Stored items
=== Section Start ===
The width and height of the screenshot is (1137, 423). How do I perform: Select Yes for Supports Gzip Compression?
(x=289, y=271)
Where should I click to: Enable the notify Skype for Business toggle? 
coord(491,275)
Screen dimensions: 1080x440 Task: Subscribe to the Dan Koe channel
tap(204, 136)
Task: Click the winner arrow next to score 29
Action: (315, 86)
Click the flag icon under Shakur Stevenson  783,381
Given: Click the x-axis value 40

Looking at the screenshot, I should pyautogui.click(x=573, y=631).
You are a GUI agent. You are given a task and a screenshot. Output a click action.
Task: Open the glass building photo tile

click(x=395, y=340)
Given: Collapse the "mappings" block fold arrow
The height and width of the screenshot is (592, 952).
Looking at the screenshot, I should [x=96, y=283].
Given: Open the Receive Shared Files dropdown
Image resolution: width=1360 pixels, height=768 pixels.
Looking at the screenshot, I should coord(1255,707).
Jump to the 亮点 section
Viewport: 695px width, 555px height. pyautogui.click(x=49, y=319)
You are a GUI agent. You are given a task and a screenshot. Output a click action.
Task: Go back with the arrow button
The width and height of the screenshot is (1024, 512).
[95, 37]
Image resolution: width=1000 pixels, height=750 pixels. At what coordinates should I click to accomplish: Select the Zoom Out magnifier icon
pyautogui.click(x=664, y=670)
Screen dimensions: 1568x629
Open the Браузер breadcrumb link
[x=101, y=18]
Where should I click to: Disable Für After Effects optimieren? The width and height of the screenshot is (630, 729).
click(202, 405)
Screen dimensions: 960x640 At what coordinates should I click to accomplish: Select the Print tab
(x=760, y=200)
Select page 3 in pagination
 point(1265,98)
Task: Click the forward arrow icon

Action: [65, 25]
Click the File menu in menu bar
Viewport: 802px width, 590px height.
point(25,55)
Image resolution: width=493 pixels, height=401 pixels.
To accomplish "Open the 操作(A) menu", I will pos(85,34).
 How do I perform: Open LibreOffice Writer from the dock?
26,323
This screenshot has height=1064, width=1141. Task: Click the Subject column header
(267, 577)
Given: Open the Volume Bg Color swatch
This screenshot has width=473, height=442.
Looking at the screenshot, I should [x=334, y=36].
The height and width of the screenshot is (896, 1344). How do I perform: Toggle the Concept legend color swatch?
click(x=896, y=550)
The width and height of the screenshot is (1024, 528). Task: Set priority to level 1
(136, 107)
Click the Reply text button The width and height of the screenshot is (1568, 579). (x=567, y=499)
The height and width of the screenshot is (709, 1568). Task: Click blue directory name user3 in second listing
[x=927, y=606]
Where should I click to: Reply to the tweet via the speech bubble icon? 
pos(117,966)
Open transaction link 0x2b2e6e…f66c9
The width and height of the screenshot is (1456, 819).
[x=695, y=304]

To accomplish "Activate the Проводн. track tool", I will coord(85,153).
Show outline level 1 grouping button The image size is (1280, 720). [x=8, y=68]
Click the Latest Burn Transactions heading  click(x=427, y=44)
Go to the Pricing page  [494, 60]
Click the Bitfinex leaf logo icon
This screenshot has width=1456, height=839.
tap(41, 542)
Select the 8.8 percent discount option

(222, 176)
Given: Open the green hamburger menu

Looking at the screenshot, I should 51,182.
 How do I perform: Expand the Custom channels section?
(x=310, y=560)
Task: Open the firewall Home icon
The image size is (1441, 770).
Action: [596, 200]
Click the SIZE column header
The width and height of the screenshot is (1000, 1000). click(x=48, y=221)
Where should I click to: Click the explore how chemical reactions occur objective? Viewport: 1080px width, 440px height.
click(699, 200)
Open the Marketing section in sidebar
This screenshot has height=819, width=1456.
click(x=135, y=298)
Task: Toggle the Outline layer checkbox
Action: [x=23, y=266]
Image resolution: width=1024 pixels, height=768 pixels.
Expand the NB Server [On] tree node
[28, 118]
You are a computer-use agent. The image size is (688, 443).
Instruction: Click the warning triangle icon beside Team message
=== Section End ===
▸ Task instructions
Reproduce the entries above exactly.

▸ Answer box
The width and height of the screenshot is (1137, 423). How do I perform: Select Yes for Supports Gzip Compression?
(x=289, y=271)
Where should I click to: Enable the notify Skype for Business toggle? 
coord(491,275)
Screen dimensions: 1080x440 Task: Subscribe to the Dan Koe channel
tap(204, 136)
Task: Click the winner arrow next to score 29
Action: (315, 86)
Click the flag icon under Shakur Stevenson  783,381
Given: Click the x-axis value 40

Looking at the screenshot, I should pyautogui.click(x=573, y=631).
You are a GUI agent. You are given a task and a screenshot. Output a click action.
Task: Open the glass building photo tile

click(x=395, y=340)
Given: Collapse the "mappings" block fold arrow
The height and width of the screenshot is (592, 952).
Looking at the screenshot, I should [x=96, y=283].
Given: Open the Receive Shared Files dropdown
Image resolution: width=1360 pixels, height=768 pixels.
Looking at the screenshot, I should coord(1255,707).
Jump to the 亮点 section
Viewport: 695px width, 555px height. pyautogui.click(x=49, y=319)
You are a GUI agent. You are given a task and a screenshot. Output a click action.
Task: Go back with the arrow button
The width and height of the screenshot is (1024, 512).
[95, 37]
Image resolution: width=1000 pixels, height=750 pixels. At what coordinates should I click to accomplish: Select the Zoom Out magnifier icon
pyautogui.click(x=664, y=670)
Screen dimensions: 1568x629
Open the Браузер breadcrumb link
[x=101, y=18]
Where should I click to: Disable Für After Effects optimieren? The width and height of the screenshot is (630, 729).
click(202, 405)
Screen dimensions: 960x640 At what coordinates should I click to accomplish: Select the Print tab
(x=760, y=200)
Select page 3 in pagination
 point(1265,98)
Task: Click the forward arrow icon

Action: [65, 25]
Click the File menu in menu bar
Viewport: 802px width, 590px height.
point(25,55)
Image resolution: width=493 pixels, height=401 pixels.
To accomplish "Open the 操作(A) menu", I will pos(85,34).
 How do I perform: Open LibreOffice Writer from the dock?
26,323
This screenshot has height=1064, width=1141. Task: Click the Subject column header
(267, 577)
Given: Open the Volume Bg Color swatch
This screenshot has width=473, height=442.
Looking at the screenshot, I should [x=334, y=36].
The height and width of the screenshot is (896, 1344). How do I perform: Toggle the Concept legend color swatch?
click(x=896, y=550)
The width and height of the screenshot is (1024, 528). Task: Set priority to level 1
(136, 107)
Click the Reply text button The width and height of the screenshot is (1568, 579). (x=567, y=499)
The height and width of the screenshot is (709, 1568). Task: Click blue directory name user3 in second listing
[x=927, y=606]
Where should I click to: Reply to the tweet via the speech bubble icon? 
pos(117,966)
Open transaction link 0x2b2e6e…f66c9
The width and height of the screenshot is (1456, 819).
[x=695, y=304]

To accomplish "Activate the Проводн. track tool", I will coord(85,153).
Show outline level 1 grouping button The image size is (1280, 720). [x=8, y=68]
Click the Latest Burn Transactions heading  click(x=427, y=44)
Go to the Pricing page  [494, 60]
Click the Bitfinex leaf logo icon
This screenshot has width=1456, height=839.
tap(41, 542)
Select the 8.8 percent discount option

(222, 176)
Given: Open the green hamburger menu

Looking at the screenshot, I should 51,182.
 How do I perform: Expand the Custom channels section?
(x=310, y=560)
Task: Open the firewall Home icon
The image size is (1441, 770).
Action: [596, 200]
Click the SIZE column header
The width and height of the screenshot is (1000, 1000). click(x=48, y=221)
Where should I click to: Click the explore how chemical reactions occur objective? Viewport: 1080px width, 440px height.
click(699, 200)
Open the Marketing section in sidebar
This screenshot has height=819, width=1456.
click(x=135, y=298)
Task: Toggle the Outline layer checkbox
Action: [x=23, y=266]
Image resolution: width=1024 pixels, height=768 pixels.
Expand the NB Server [On] tree node
[28, 118]
You are a computer-use agent. The image size is (688, 443).
Instruction: Click the warning triangle icon beside Team message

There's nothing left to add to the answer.